### WHAT IS EXPECTED
Keep each line of the material that includes "height", and leave out the rest.

### RECORDED INFORMATION
══════

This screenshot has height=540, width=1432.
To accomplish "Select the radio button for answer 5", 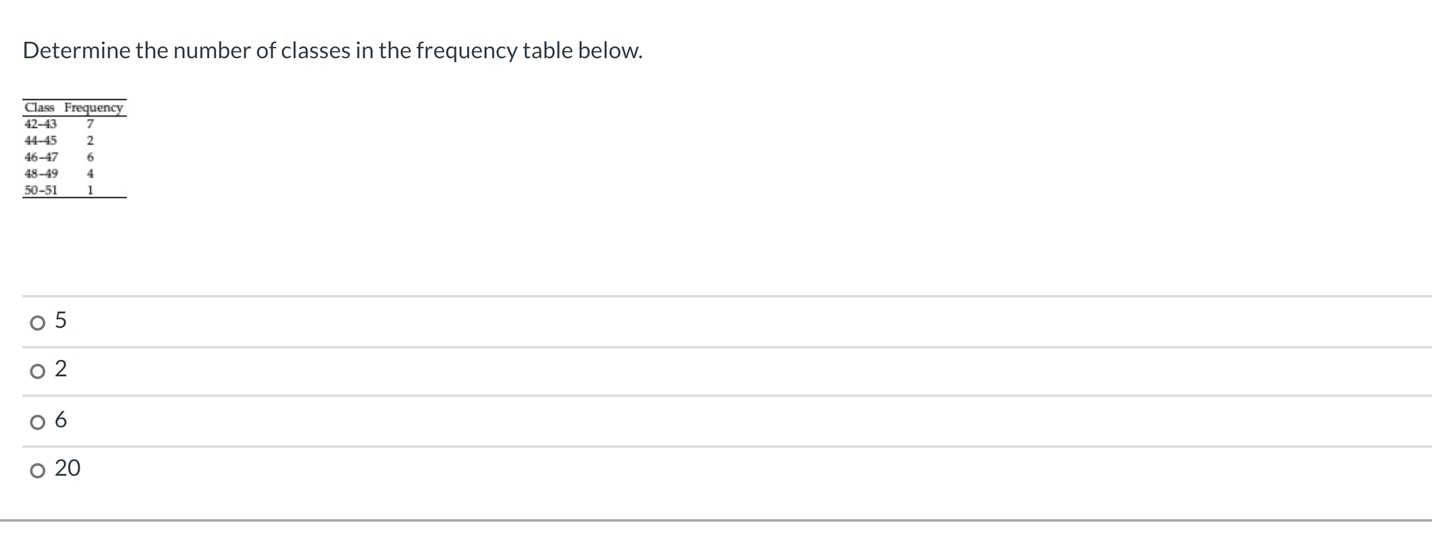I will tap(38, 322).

══════

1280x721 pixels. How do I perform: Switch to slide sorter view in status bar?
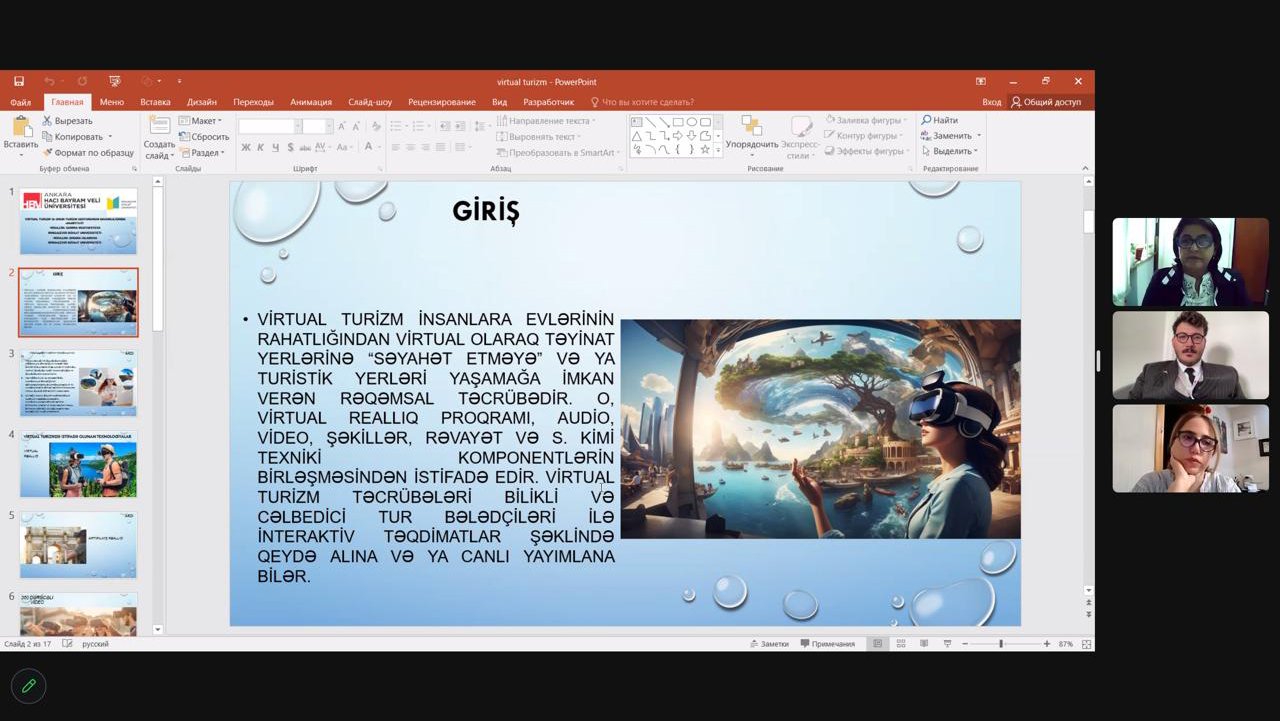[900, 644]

══════

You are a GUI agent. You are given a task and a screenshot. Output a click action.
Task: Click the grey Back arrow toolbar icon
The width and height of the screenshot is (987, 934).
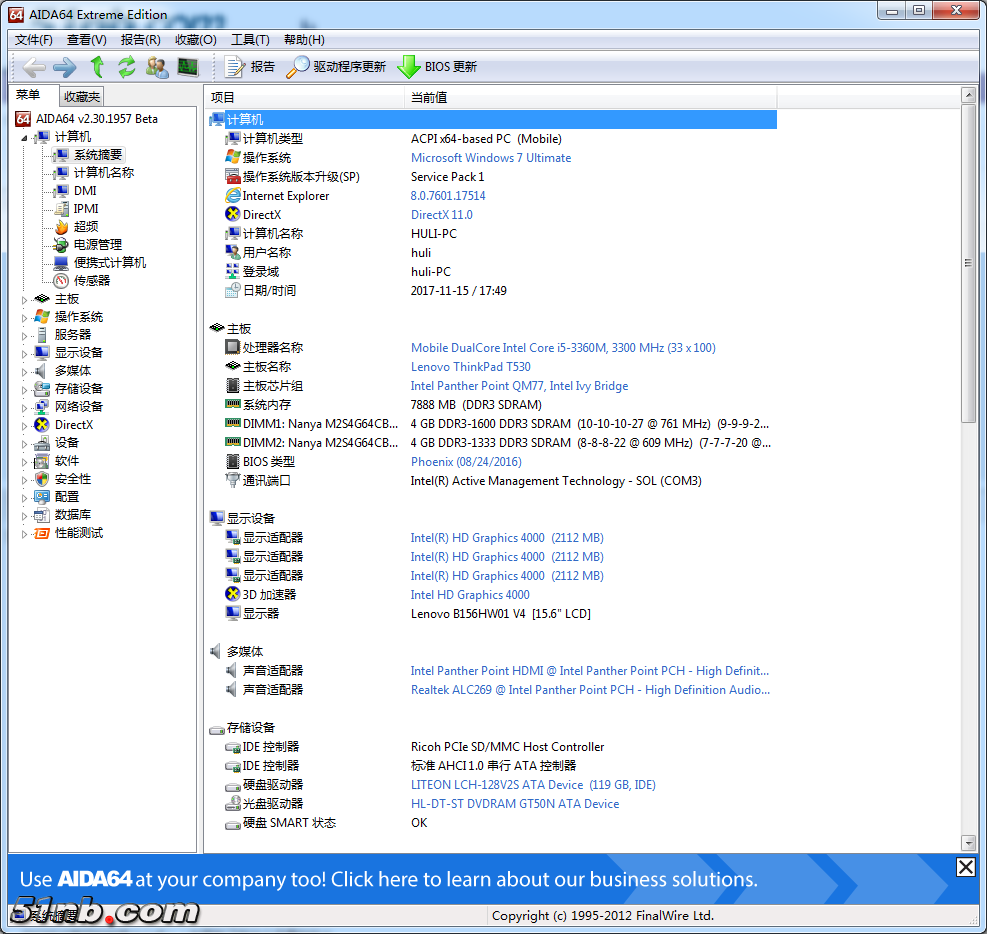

══════

### RESPONSE TO THE EXERCISE
This screenshot has height=540, width=1432.
The width and height of the screenshot is (987, 934).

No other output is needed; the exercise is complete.